##### TEXT SEGMENT
Debugging / Troubleshooting using the Indexing API

These endpoints help you get data about the state of your documents and their permissions, metadata about your datasource, etc. which help you debug indexing API related issues..

Get datasource config

cURLpython
Copy
Copied
curl -X POST https://customer-be.glean.com/api/index/v1/getdatasourceconfig \
  -H 'Authorization: Bearer <Token>' \
  -d '
{
  "datasource": "gleantest"
}'
Copy
Copied
from glean_indexing_api_client.api import datasources_api
from glean_indexing_api_client.model.get_datasource_config_request import GetDatasourceConfigRequest
from glean_indexing_api_client.model.custom_datasource_config import CustomDatasourceConfig
from pprint import pprint
datasource_api = datasources_api.DatasourcesApi(api_client)
get_datasource_config_request = GetDatasourceConfigRequest(
    datasource="gleantest"
) 

try:
    api_response = datasource_api.getdatasourceconfig_post(get_datasource_config_request)
    pprint(api_response)
except glean_indexing_api_client.ApiException as e:
    print("Exception when calling DatasourcesApi->getdatasourceconfig_post: %s\n" % e)
##########
== JOB 1 ==
In the page on debugging with the indexing API, what datasource name do the example requests use?
== JOB 2 ==
Reproduce the stretch of the listing below from the line that contains "bookbinders (421, 732)" through the line that contains "Nkechi [708, 1245]", with each line unchanged.
##### DATA SUPPLIED
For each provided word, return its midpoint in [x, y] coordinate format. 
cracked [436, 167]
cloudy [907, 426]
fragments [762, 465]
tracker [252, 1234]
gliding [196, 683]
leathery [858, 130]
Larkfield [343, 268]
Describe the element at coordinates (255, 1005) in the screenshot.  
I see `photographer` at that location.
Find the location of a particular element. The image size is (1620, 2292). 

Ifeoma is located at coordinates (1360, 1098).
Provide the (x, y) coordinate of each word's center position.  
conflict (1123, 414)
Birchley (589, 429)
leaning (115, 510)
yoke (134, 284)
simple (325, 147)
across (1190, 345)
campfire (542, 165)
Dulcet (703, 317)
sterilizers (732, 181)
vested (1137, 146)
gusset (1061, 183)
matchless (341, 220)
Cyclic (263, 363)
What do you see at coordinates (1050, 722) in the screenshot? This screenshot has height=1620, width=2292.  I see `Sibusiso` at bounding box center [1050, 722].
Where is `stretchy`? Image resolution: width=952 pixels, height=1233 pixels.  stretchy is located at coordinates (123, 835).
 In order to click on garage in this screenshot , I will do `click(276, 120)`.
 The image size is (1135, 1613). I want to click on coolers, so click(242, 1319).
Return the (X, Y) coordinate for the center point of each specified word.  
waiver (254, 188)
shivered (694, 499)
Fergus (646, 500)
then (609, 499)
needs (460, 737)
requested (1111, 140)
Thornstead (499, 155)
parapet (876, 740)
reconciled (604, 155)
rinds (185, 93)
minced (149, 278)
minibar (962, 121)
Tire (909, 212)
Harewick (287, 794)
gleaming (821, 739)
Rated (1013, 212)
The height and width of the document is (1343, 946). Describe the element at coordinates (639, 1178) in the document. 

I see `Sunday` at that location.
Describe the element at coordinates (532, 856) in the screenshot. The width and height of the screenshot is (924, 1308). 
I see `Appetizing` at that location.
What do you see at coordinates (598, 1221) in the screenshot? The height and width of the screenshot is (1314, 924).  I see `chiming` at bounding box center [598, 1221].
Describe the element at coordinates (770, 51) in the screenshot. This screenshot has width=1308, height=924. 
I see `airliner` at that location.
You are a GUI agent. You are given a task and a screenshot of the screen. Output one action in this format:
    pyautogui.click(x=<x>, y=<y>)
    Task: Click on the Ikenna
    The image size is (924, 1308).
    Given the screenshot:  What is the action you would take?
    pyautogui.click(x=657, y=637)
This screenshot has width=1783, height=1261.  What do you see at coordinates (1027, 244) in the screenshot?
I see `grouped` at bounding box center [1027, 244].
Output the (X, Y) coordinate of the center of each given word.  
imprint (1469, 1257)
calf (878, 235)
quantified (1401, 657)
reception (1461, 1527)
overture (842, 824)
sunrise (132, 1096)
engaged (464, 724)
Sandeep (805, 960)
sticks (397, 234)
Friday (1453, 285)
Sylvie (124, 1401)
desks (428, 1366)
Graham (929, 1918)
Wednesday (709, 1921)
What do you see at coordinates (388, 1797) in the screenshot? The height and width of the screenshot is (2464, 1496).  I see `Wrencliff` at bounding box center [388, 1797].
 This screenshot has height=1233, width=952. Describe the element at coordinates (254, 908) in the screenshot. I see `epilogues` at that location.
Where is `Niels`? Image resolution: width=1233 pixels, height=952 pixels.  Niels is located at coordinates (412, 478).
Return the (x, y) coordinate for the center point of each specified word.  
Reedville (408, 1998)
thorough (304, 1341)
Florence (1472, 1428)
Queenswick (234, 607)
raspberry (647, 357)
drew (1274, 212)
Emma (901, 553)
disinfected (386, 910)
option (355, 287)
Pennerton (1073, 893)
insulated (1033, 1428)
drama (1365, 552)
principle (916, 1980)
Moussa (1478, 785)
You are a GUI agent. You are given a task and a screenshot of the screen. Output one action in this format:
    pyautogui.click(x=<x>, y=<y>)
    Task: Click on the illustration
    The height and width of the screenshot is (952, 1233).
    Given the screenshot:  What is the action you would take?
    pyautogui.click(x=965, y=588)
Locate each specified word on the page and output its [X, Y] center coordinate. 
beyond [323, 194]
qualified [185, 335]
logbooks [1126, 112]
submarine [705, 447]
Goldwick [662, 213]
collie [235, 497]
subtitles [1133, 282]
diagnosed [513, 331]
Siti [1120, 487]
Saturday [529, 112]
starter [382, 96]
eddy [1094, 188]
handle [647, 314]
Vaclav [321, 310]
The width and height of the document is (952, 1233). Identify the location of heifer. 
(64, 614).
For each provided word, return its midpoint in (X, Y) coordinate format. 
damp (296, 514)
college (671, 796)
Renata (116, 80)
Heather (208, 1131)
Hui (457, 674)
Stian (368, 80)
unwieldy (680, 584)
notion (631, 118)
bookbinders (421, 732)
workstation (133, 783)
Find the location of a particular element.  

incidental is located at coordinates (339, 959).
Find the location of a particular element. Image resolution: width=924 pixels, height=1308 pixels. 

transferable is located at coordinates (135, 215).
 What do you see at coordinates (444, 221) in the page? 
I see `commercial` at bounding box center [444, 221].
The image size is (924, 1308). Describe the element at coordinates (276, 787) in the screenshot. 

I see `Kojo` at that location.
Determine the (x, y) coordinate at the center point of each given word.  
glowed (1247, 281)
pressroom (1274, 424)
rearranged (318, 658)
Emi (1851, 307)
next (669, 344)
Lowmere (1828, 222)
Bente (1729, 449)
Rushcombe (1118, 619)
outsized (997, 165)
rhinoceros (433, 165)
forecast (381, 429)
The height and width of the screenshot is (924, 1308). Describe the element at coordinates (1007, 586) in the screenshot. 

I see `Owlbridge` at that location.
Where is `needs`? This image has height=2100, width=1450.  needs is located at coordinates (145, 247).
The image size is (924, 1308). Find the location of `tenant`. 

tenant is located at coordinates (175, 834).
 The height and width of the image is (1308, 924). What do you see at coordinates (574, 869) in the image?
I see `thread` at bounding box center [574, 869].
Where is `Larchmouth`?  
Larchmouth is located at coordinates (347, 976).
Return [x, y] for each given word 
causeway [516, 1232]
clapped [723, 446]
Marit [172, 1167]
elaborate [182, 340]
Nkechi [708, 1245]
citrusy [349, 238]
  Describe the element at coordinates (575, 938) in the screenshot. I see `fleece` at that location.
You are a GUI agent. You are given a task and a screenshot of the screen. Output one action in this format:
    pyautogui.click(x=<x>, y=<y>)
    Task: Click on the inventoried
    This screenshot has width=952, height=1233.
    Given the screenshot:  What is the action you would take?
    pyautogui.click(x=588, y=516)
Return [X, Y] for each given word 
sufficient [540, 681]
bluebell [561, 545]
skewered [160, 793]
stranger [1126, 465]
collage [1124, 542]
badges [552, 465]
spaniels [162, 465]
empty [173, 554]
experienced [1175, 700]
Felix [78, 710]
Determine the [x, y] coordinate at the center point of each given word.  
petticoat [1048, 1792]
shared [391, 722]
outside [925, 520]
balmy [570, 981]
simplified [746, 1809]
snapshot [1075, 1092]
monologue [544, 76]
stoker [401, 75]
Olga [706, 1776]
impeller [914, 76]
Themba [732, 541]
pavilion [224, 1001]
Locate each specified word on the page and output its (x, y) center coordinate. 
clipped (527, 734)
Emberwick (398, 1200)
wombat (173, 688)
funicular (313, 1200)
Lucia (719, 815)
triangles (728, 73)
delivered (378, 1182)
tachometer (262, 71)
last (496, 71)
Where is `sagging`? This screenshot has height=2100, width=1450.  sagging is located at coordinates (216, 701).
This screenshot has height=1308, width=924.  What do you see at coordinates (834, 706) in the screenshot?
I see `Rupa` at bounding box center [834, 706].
##########
== WRITTEN SOLUTION 1 ==
gleantest

== WRITTEN SOLUTION 2 ==
bookbinders (421, 732)
workstation (133, 783)
Find the location of a particular element.  

incidental is located at coordinates (339, 959).
Find the location of a particular element. Image resolution: width=924 pixels, height=1308 pixels. 

transferable is located at coordinates (135, 215).
 What do you see at coordinates (444, 221) in the page? 
I see `commercial` at bounding box center [444, 221].
The image size is (924, 1308). Describe the element at coordinates (276, 787) in the screenshot. 

I see `Kojo` at that location.
Determine the (x, y) coordinate at the center point of each given word.  
glowed (1247, 281)
pressroom (1274, 424)
rearranged (318, 658)
Emi (1851, 307)
next (669, 344)
Lowmere (1828, 222)
Bente (1729, 449)
Rushcombe (1118, 619)
outsized (997, 165)
rhinoceros (433, 165)
forecast (381, 429)
The height and width of the screenshot is (924, 1308). Describe the element at coordinates (1007, 586) in the screenshot. 

I see `Owlbridge` at that location.
Where is `needs`? This image has height=2100, width=1450.  needs is located at coordinates (145, 247).
The image size is (924, 1308). Find the location of `tenant`. 

tenant is located at coordinates (175, 834).
 The height and width of the image is (1308, 924). What do you see at coordinates (574, 869) in the image?
I see `thread` at bounding box center [574, 869].
Where is `Larchmouth`?  
Larchmouth is located at coordinates (347, 976).
Return [x, y] for each given word 
causeway [516, 1232]
clapped [723, 446]
Marit [172, 1167]
elaborate [182, 340]
Nkechi [708, 1245]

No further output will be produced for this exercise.